Extracted records:
★ ★ ★ ★ ★

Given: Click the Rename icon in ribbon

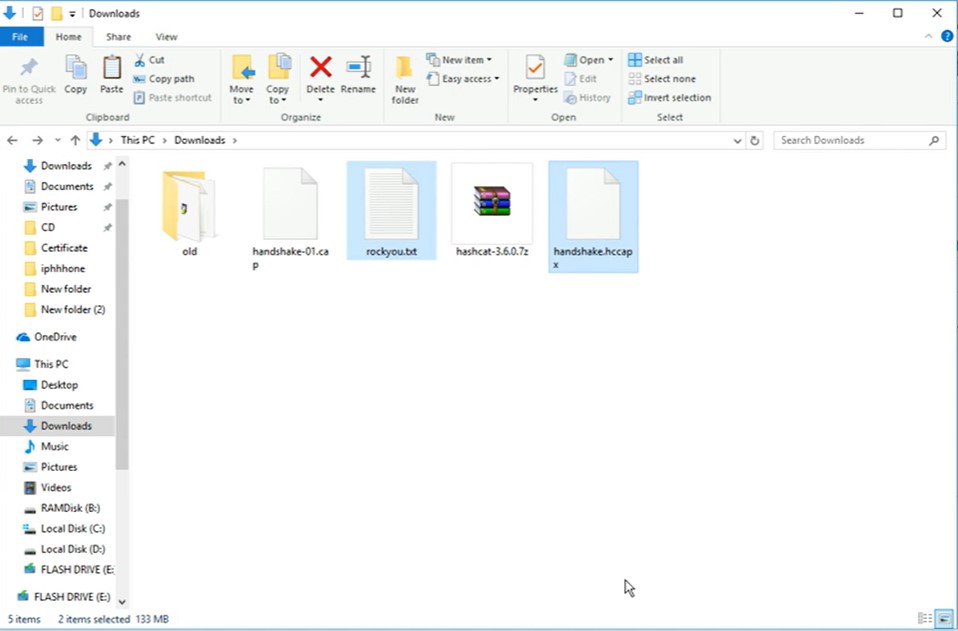Looking at the screenshot, I should (358, 76).
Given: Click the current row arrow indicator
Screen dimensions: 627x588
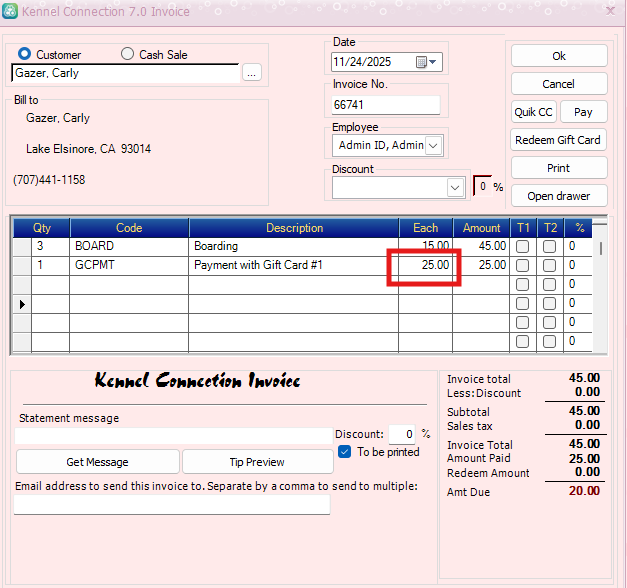Looking at the screenshot, I should click(x=21, y=303).

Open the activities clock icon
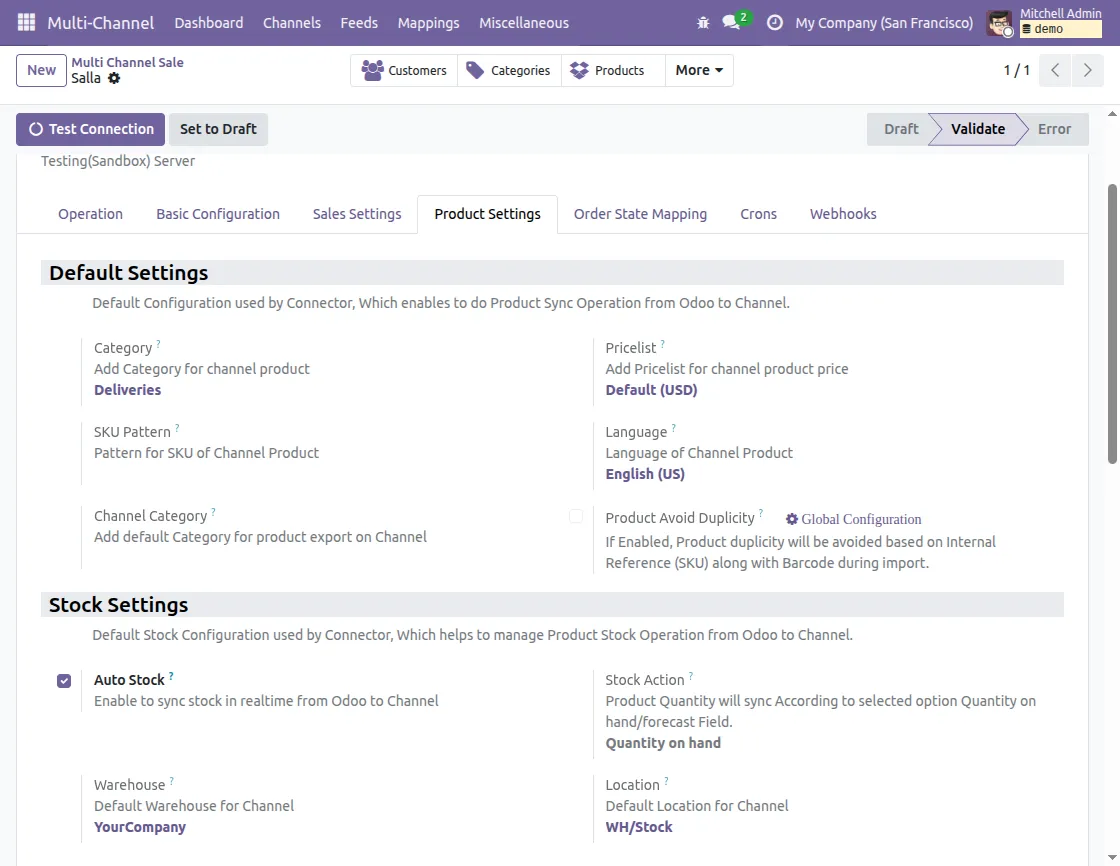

★ ★ ★ ★ ★

**Directions:**
Each entry above is to be written out exactly. The pictures stay out.

**Answer for this exercise:**
Given: Click the Rename icon in ribbon

Looking at the screenshot, I should (358, 76).
Given: Click the current row arrow indicator
Screen dimensions: 627x588
Looking at the screenshot, I should click(x=21, y=303).

Open the activities clock icon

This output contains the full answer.